Selected excerpt:
....................
To make some models for co-operation work, some extra effort will be required to set up the necessary systems. For example, to make gateways interoperable some work needs to be done on making different classification schemes, metadata formats and collection development policies compatible. In the longer term, savings may be made from having co-operative strategies but the initial setup may be too expensive to consider.

2. Intellectual property rights.

There is an issue surrounding ownership of metadata records which may stand in the way of co-operation. Gateways may have invested considerable resources into creating records and be unwilling to share them or give them away for free. The issue of intellectual property rights on the Internet is still a new one with some unresolved issues, and gateways would need to investigate these before entering co-operative agreements.

3. Agreeing on aims and objectives.

Gateways may have incompatible aims and objectives. Having developed with particular audiences in mind, they may have reservations about the value of co-operation for their users which need to be resolved. There may also be issues for funders or sponsors of gateways who have vested interests which need to be considered.
....................
Goal of the exercise:
Continue the passage on obstacles to co-operation between gateways, starting right after its last sentence.
....................
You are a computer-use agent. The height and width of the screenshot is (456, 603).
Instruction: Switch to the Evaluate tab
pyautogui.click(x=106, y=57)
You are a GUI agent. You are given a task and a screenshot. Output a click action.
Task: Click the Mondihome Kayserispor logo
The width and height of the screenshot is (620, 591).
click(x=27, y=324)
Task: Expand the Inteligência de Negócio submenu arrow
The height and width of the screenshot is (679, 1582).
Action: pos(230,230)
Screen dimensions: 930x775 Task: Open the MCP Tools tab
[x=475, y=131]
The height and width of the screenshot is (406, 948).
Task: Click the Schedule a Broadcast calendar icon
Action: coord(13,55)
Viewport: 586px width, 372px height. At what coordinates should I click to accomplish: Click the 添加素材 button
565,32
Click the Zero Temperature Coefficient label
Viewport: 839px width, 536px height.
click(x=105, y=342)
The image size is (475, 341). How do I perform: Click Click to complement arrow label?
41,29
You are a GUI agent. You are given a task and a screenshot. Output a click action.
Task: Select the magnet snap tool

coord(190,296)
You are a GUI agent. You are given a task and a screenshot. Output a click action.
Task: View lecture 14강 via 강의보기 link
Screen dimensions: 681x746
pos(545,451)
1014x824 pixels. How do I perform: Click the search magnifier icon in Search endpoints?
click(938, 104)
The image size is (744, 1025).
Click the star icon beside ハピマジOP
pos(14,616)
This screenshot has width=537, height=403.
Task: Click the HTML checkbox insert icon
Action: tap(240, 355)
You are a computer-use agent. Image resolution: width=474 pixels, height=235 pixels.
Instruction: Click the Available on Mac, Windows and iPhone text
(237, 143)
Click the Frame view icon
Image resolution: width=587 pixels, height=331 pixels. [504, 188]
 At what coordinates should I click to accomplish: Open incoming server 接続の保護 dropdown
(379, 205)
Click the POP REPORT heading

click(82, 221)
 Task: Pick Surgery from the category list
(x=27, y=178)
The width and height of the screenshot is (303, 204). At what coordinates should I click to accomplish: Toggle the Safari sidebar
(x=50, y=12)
....................
Response to the task:
Models for co-operation

In the library world, co-operative agreements that support information search and retrieval are commonplace. For example, national libraries each take responsibility for collecting materials published in their country and then offer users access to these collections via inter-library loans. Another example is the sharing of cataloguing effort, where groups of libraries work together to create union catalogues and where the catalogue records are shared and re-used by many libraries, regardless of which library actually created the record.

This co-operation enables libraries to:

offer users access to far broader collections than could be offered by any single library
offer users a more comprehensive catalogue than could be created by a single library
achieve efficiencies in cataloguing and collection development without reducing the level of service to users

Such co-operation translates well into the Internet environment and the development of information gateways. Collaboration is particularly pertinent to organisations with a remit for providing access to scientific, cultural and educational resources on a large scale.

A number of different models for co-operation between gateways exist:

Co-operative agreements for metadata records

Gateways can create co-operative agreements regarding metadata records:

Co-operative agreements for creating metadata records

Gateways can share the effort required to create metadata records by dividing responsibilities. For example, a group of gateways can agree that each should spend time creating records for different parts of the Internet, each focusing its efforts on records for resources in a particular subject, language or from a particular country.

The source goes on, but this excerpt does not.